Matthew has created the genealogy so that it links Jesus to David both explicitly and in the very literary design of the list. In fact, Matthew wants to highlight this “14=David” idea so much that he’s intentionally left out multiple generations of the line of David (three, to be exact) to make the numbers work.
Wait, Matthew has taken people out of the genealogy?
Yes, but this is not a scandal.
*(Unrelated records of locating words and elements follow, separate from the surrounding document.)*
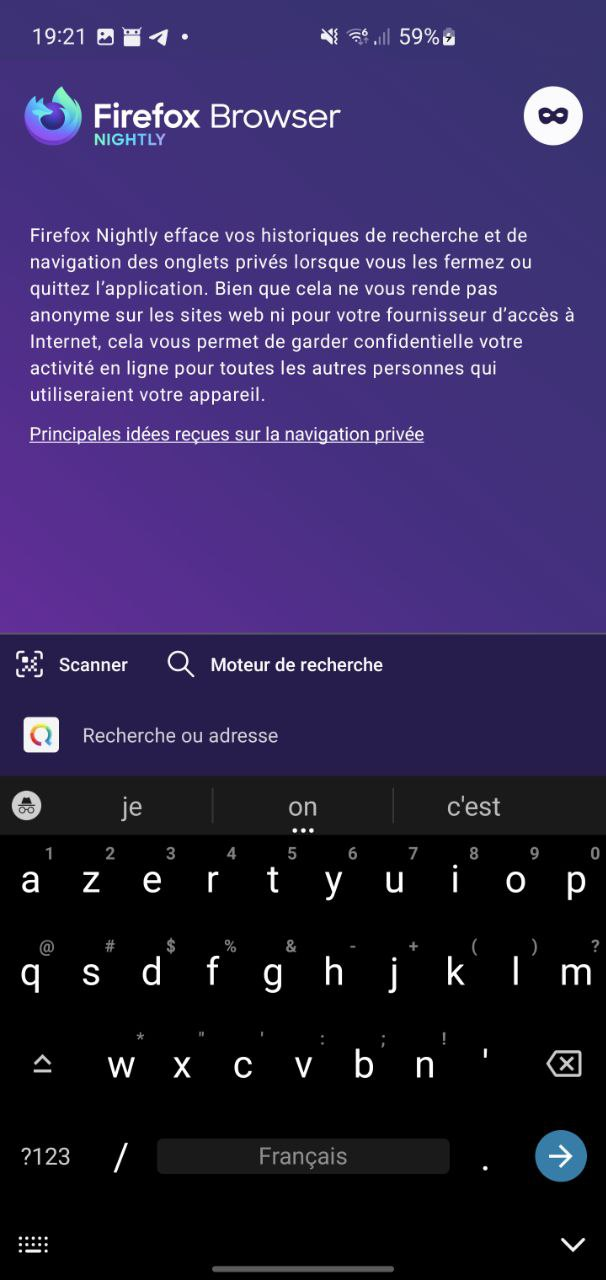Enable the shift key

coord(42,1064)
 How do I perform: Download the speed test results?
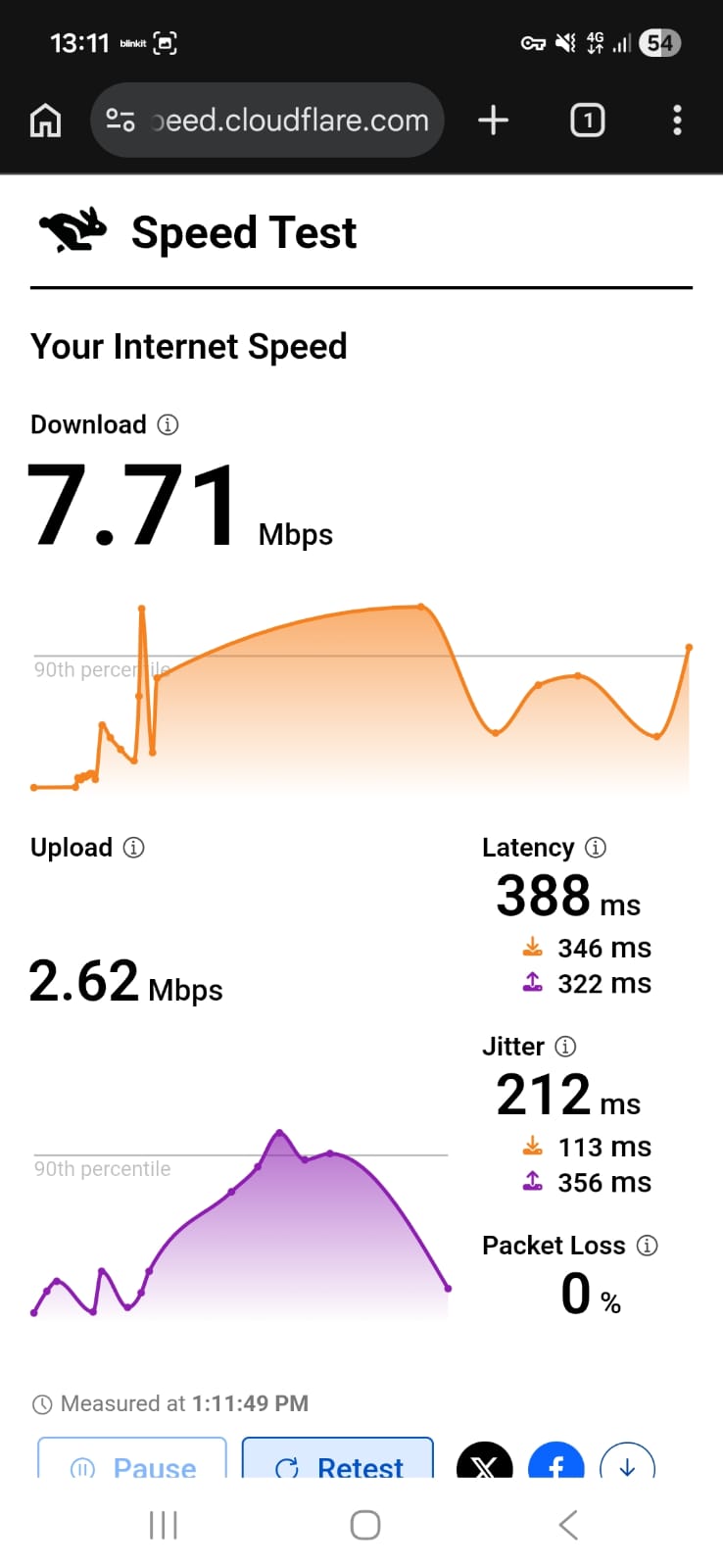[x=627, y=1464]
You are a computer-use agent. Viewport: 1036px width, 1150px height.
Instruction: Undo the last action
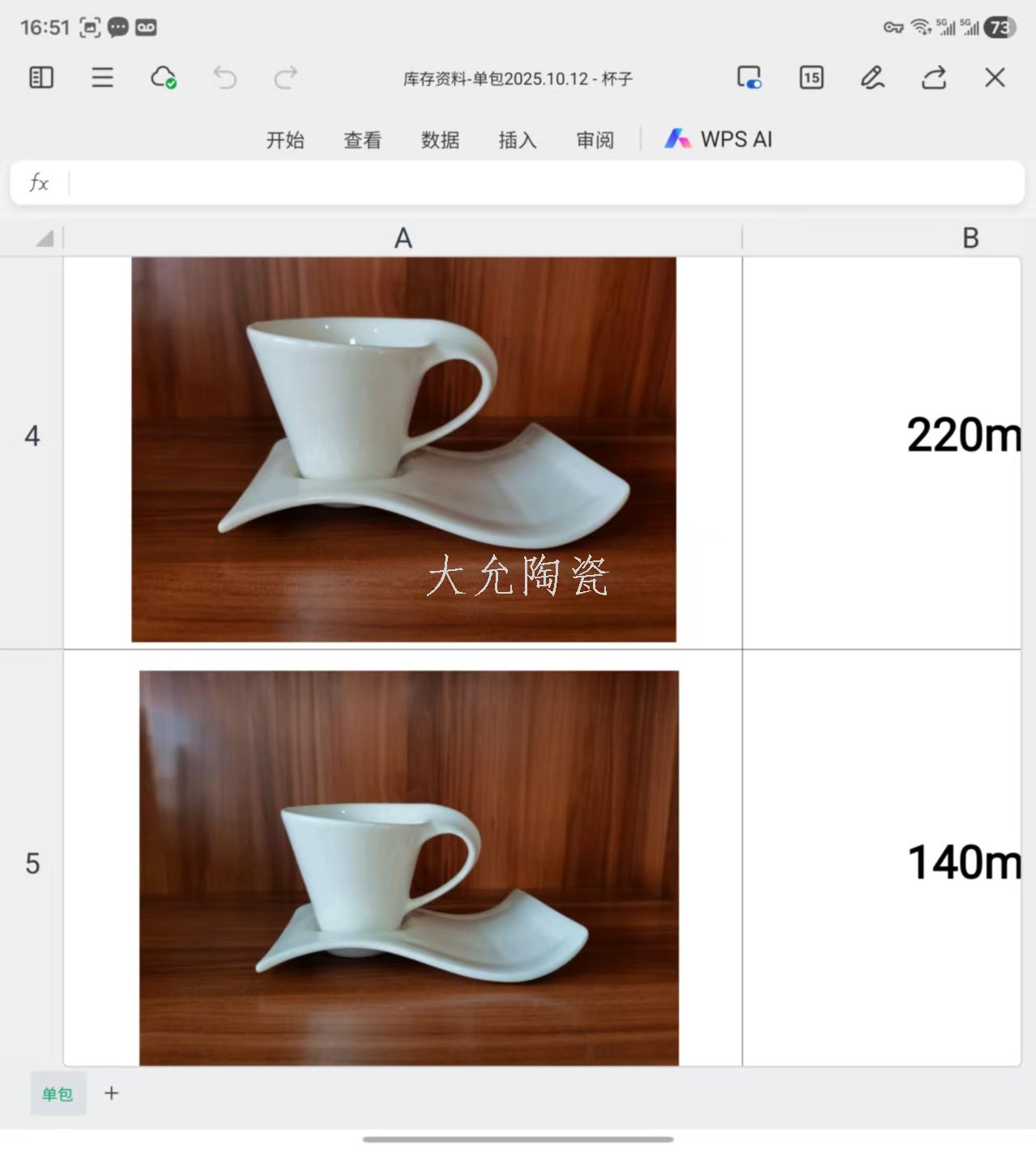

Leaving out generations to create symbolic numbers in genealogies is a common Hebrew literary practice, going all the way back to the genealogies in Genesis (the 10 generations of Genesis 5 or the 70 descendants of Genesis 46.
Ancient genealogies were ways of making theological claims, and Matthew’s readers would have understood exactly what he was doing and why.
Matthew didn’t make numerical adjustments only. He also adjusted a few letters in some names for the same purpose. For example, he changed the names of Asa and Amon to Asaph (the poet featured in the book of Psalms) and Amos (the famous prophet). Matthew is winking at us here, knowing that his readers would spot these out of place names. The point, of course, is that Jesus doesn’t just fulfill Israel’s royal hopes, but also the hope of the Psalms (Asaph) and the Prophets (Amos). Jesus is from a line of kingly succession that also culminates the rich tradition of worship and prophecy of Israel. This way, readers are thinking about all of Israel and her history as they meet Jesus for the first time. The irony is that some modern translations haven’t gotten the pun, and so have changed the names back to their “original” referents.”